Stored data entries

+++

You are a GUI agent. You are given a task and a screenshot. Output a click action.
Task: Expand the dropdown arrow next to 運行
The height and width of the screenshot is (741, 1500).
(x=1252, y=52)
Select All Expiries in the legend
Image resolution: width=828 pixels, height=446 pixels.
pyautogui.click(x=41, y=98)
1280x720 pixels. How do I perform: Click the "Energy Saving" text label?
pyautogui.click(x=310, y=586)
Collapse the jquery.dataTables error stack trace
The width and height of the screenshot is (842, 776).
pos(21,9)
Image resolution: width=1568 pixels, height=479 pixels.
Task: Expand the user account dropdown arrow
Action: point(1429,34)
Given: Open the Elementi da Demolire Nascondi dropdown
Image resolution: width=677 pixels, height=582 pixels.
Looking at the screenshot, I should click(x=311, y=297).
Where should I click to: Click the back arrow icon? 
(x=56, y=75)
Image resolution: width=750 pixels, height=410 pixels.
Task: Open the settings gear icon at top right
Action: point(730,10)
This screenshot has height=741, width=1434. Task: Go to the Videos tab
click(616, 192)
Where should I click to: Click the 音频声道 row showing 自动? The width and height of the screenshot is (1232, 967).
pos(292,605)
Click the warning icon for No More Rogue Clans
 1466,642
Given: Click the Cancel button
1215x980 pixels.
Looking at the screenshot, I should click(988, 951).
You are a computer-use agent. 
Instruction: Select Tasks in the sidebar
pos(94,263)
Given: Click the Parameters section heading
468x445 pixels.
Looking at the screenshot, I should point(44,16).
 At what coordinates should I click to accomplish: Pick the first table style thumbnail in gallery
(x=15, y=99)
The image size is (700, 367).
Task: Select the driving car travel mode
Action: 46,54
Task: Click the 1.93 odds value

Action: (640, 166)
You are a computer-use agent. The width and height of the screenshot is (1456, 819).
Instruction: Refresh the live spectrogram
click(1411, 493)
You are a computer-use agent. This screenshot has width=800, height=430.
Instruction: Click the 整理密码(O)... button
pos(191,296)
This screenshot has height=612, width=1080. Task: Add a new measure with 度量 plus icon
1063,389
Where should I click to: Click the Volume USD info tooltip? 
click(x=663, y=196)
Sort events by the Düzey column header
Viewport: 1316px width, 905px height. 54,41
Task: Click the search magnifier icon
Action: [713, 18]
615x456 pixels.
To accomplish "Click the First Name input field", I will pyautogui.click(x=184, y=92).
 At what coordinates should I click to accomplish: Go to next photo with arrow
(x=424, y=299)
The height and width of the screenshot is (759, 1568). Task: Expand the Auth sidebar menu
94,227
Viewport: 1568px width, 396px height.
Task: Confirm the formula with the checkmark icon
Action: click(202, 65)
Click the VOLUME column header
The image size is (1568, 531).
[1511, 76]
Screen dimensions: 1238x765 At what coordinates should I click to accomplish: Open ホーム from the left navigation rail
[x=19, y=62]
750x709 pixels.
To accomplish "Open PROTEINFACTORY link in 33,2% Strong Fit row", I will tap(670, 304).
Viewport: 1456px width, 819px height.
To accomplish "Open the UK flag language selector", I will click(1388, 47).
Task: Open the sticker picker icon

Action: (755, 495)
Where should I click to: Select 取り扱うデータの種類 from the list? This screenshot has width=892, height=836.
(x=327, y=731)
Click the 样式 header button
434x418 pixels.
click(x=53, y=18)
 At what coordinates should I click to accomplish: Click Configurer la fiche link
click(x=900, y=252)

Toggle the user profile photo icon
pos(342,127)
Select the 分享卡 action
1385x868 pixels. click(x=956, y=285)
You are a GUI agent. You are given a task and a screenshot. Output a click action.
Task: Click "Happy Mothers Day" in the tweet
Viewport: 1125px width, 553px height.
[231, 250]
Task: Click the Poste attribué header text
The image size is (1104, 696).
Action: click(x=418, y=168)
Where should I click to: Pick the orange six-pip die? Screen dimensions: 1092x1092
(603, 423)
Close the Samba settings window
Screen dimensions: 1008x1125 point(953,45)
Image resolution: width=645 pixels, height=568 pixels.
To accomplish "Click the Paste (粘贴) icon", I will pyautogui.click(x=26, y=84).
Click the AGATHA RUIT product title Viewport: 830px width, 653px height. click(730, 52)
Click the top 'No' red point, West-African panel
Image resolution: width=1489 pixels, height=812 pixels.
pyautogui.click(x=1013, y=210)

+++

Your instructions
Every line of the data above should be retyped precisely.

Exercise solution
You are a GUI agent. You are given a task and a screenshot. Output a click action.
Task: Expand the dropdown arrow next to 運行
The height and width of the screenshot is (741, 1500).
(x=1252, y=52)
Select All Expiries in the legend
Image resolution: width=828 pixels, height=446 pixels.
pyautogui.click(x=41, y=98)
1280x720 pixels. How do I perform: Click the "Energy Saving" text label?
pyautogui.click(x=310, y=586)
Collapse the jquery.dataTables error stack trace
The width and height of the screenshot is (842, 776).
pos(21,9)
Image resolution: width=1568 pixels, height=479 pixels.
Task: Expand the user account dropdown arrow
Action: point(1429,34)
Given: Open the Elementi da Demolire Nascondi dropdown
Image resolution: width=677 pixels, height=582 pixels.
Looking at the screenshot, I should click(x=311, y=297).
Where should I click to: Click the back arrow icon? 
(x=56, y=75)
Image resolution: width=750 pixels, height=410 pixels.
Task: Open the settings gear icon at top right
Action: point(730,10)
This screenshot has height=741, width=1434. Task: Go to the Videos tab
click(616, 192)
Where should I click to: Click the 音频声道 row showing 自动? The width and height of the screenshot is (1232, 967).
pos(292,605)
Click the warning icon for No More Rogue Clans
 1466,642
Given: Click the Cancel button
1215x980 pixels.
Looking at the screenshot, I should click(988, 951).
You are a computer-use agent. 
Instruction: Select Tasks in the sidebar
pos(94,263)
Given: Click the Parameters section heading
468x445 pixels.
Looking at the screenshot, I should point(44,16).
 At what coordinates should I click to accomplish: Pick the first table style thumbnail in gallery
(x=15, y=99)
The image size is (700, 367).
Task: Select the driving car travel mode
Action: 46,54
Task: Click the 1.93 odds value

Action: (640, 166)
You are a computer-use agent. The width and height of the screenshot is (1456, 819).
Instruction: Refresh the live spectrogram
click(1411, 493)
You are a computer-use agent. This screenshot has width=800, height=430.
Instruction: Click the 整理密码(O)... button
pos(191,296)
This screenshot has height=612, width=1080. Task: Add a new measure with 度量 plus icon
1063,389
Where should I click to: Click the Volume USD info tooltip? 
click(x=663, y=196)
Sort events by the Düzey column header
Viewport: 1316px width, 905px height. 54,41
Task: Click the search magnifier icon
Action: [713, 18]
615x456 pixels.
To accomplish "Click the First Name input field", I will pyautogui.click(x=184, y=92).
 At what coordinates should I click to accomplish: Go to next photo with arrow
(x=424, y=299)
The height and width of the screenshot is (759, 1568). Task: Expand the Auth sidebar menu
94,227
Viewport: 1568px width, 396px height.
Task: Confirm the formula with the checkmark icon
Action: click(202, 65)
Click the VOLUME column header
The image size is (1568, 531).
[1511, 76]
Screen dimensions: 1238x765 At what coordinates should I click to accomplish: Open ホーム from the left navigation rail
[x=19, y=62]
750x709 pixels.
To accomplish "Open PROTEINFACTORY link in 33,2% Strong Fit row", I will tap(670, 304).
Viewport: 1456px width, 819px height.
To accomplish "Open the UK flag language selector", I will click(1388, 47).
Task: Open the sticker picker icon

Action: (755, 495)
Where should I click to: Select 取り扱うデータの種類 from the list? This screenshot has width=892, height=836.
(x=327, y=731)
Click the 样式 header button
434x418 pixels.
click(x=53, y=18)
 At what coordinates should I click to accomplish: Click Configurer la fiche link
click(x=900, y=252)

Toggle the user profile photo icon
pos(342,127)
Select the 分享卡 action
1385x868 pixels. click(x=956, y=285)
You are a GUI agent. You are given a task and a screenshot. Output a click action.
Task: Click "Happy Mothers Day" in the tweet
Viewport: 1125px width, 553px height.
[231, 250]
Task: Click the Poste attribué header text
The image size is (1104, 696).
Action: click(x=418, y=168)
Where should I click to: Pick the orange six-pip die? Screen dimensions: 1092x1092
(603, 423)
Close the Samba settings window
Screen dimensions: 1008x1125 point(953,45)
Image resolution: width=645 pixels, height=568 pixels.
To accomplish "Click the Paste (粘贴) icon", I will pyautogui.click(x=26, y=84).
Click the AGATHA RUIT product title Viewport: 830px width, 653px height. click(730, 52)
Click the top 'No' red point, West-African panel
Image resolution: width=1489 pixels, height=812 pixels.
pyautogui.click(x=1013, y=210)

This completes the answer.